**Try it**
Print out every entry, keeping each line identical to the original.

↓↓↓

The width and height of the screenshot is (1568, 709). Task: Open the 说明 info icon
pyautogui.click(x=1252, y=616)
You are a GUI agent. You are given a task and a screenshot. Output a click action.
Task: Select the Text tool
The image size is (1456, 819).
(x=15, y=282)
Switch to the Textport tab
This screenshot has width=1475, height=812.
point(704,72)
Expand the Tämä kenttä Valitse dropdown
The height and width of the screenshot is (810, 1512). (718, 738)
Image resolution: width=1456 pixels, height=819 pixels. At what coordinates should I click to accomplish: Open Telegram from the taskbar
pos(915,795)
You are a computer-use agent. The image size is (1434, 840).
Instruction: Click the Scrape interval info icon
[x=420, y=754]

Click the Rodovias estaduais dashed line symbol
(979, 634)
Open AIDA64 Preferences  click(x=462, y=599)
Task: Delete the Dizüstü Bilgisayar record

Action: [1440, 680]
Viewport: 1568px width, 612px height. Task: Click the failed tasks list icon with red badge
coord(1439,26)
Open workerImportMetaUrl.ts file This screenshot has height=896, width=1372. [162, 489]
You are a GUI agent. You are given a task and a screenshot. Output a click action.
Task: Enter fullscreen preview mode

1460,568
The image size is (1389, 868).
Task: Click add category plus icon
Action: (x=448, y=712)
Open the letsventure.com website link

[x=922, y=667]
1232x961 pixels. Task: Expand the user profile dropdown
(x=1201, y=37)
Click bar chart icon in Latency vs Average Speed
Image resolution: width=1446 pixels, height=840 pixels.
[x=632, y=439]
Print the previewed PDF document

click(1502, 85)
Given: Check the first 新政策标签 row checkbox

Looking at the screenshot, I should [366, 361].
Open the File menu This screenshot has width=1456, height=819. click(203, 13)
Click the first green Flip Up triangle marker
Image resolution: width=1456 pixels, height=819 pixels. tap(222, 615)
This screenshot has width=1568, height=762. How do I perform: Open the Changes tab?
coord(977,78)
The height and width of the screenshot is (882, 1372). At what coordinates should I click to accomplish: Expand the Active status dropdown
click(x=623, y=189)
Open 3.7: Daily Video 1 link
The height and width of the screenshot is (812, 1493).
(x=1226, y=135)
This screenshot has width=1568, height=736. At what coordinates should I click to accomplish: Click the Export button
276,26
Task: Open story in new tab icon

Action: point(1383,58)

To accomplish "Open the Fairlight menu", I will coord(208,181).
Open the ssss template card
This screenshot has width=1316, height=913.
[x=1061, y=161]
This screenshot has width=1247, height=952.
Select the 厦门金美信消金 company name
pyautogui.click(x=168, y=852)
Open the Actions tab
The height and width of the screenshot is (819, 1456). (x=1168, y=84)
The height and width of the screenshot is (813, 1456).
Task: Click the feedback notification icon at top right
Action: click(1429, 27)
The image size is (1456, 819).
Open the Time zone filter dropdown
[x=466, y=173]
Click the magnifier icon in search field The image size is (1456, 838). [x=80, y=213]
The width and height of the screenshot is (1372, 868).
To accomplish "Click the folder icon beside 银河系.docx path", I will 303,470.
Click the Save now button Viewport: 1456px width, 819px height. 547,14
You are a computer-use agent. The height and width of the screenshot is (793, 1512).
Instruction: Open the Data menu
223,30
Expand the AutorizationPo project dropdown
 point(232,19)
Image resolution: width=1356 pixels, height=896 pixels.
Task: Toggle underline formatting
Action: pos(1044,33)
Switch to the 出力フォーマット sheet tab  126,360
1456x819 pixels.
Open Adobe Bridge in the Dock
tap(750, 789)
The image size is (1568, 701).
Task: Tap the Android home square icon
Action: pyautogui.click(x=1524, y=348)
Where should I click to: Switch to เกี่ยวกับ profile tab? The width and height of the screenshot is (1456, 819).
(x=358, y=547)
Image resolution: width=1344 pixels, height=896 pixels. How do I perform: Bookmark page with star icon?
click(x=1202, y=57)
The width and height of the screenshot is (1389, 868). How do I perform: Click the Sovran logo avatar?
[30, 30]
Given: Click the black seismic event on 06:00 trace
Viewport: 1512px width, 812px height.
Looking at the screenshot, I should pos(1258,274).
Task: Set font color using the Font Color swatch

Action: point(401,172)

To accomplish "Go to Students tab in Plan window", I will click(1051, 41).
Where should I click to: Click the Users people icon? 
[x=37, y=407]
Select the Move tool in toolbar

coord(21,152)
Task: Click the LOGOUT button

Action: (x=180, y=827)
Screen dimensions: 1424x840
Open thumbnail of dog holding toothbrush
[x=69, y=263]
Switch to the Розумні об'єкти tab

↑↑↑

**Written response**
The width and height of the screenshot is (1568, 709). Task: Open the 说明 info icon
pyautogui.click(x=1252, y=616)
You are a GUI agent. You are given a task and a screenshot. Output a click action.
Task: Select the Text tool
The image size is (1456, 819).
(x=15, y=282)
Switch to the Textport tab
This screenshot has width=1475, height=812.
point(704,72)
Expand the Tämä kenttä Valitse dropdown
The height and width of the screenshot is (810, 1512). (718, 738)
Image resolution: width=1456 pixels, height=819 pixels. At what coordinates should I click to accomplish: Open Telegram from the taskbar
pos(915,795)
You are a computer-use agent. The image size is (1434, 840).
Instruction: Click the Scrape interval info icon
[x=420, y=754]

Click the Rodovias estaduais dashed line symbol
(979, 634)
Open AIDA64 Preferences  click(x=462, y=599)
Task: Delete the Dizüstü Bilgisayar record

Action: [1440, 680]
Viewport: 1568px width, 612px height. Task: Click the failed tasks list icon with red badge
coord(1439,26)
Open workerImportMetaUrl.ts file This screenshot has height=896, width=1372. [162, 489]
You are a GUI agent. You are given a task and a screenshot. Output a click action.
Task: Enter fullscreen preview mode

1460,568
The image size is (1389, 868).
Task: Click add category plus icon
Action: (x=448, y=712)
Open the letsventure.com website link

[x=922, y=667]
1232x961 pixels. Task: Expand the user profile dropdown
(x=1201, y=37)
Click bar chart icon in Latency vs Average Speed
Image resolution: width=1446 pixels, height=840 pixels.
[x=632, y=439]
Print the previewed PDF document

click(1502, 85)
Given: Check the first 新政策标签 row checkbox

Looking at the screenshot, I should [366, 361].
Open the File menu This screenshot has width=1456, height=819. click(203, 13)
Click the first green Flip Up triangle marker
Image resolution: width=1456 pixels, height=819 pixels. tap(222, 615)
This screenshot has width=1568, height=762. How do I perform: Open the Changes tab?
coord(977,78)
The height and width of the screenshot is (882, 1372). At what coordinates should I click to accomplish: Expand the Active status dropdown
click(x=623, y=189)
Open 3.7: Daily Video 1 link
The height and width of the screenshot is (812, 1493).
(x=1226, y=135)
This screenshot has width=1568, height=736. At what coordinates should I click to accomplish: Click the Export button
276,26
Task: Open story in new tab icon

Action: point(1383,58)

To accomplish "Open the Fairlight menu", I will coord(208,181).
Open the ssss template card
This screenshot has width=1316, height=913.
[x=1061, y=161]
This screenshot has width=1247, height=952.
Select the 厦门金美信消金 company name
pyautogui.click(x=168, y=852)
Open the Actions tab
The height and width of the screenshot is (819, 1456). (x=1168, y=84)
The height and width of the screenshot is (813, 1456).
Task: Click the feedback notification icon at top right
Action: click(1429, 27)
The image size is (1456, 819).
Open the Time zone filter dropdown
[x=466, y=173]
Click the magnifier icon in search field The image size is (1456, 838). [x=80, y=213]
The width and height of the screenshot is (1372, 868).
To accomplish "Click the folder icon beside 银河系.docx path", I will 303,470.
Click the Save now button Viewport: 1456px width, 819px height. 547,14
You are a computer-use agent. The height and width of the screenshot is (793, 1512).
Instruction: Open the Data menu
223,30
Expand the AutorizationPo project dropdown
 point(232,19)
Image resolution: width=1356 pixels, height=896 pixels.
Task: Toggle underline formatting
Action: pos(1044,33)
Switch to the 出力フォーマット sheet tab  126,360
1456x819 pixels.
Open Adobe Bridge in the Dock
tap(750, 789)
The image size is (1568, 701).
Task: Tap the Android home square icon
Action: pyautogui.click(x=1524, y=348)
Where should I click to: Switch to เกี่ยวกับ profile tab? The width and height of the screenshot is (1456, 819).
(x=358, y=547)
Image resolution: width=1344 pixels, height=896 pixels. How do I perform: Bookmark page with star icon?
click(x=1202, y=57)
The width and height of the screenshot is (1389, 868). How do I perform: Click the Sovran logo avatar?
[30, 30]
Given: Click the black seismic event on 06:00 trace
Viewport: 1512px width, 812px height.
Looking at the screenshot, I should pos(1258,274).
Task: Set font color using the Font Color swatch

Action: point(401,172)

To accomplish "Go to Students tab in Plan window", I will click(1051, 41).
Where should I click to: Click the Users people icon? 
[x=37, y=407]
Select the Move tool in toolbar

coord(21,152)
Task: Click the LOGOUT button

Action: (x=180, y=827)
Screen dimensions: 1424x840
Open thumbnail of dog holding toothbrush
[x=69, y=263]
Switch to the Розумні об'єкти tab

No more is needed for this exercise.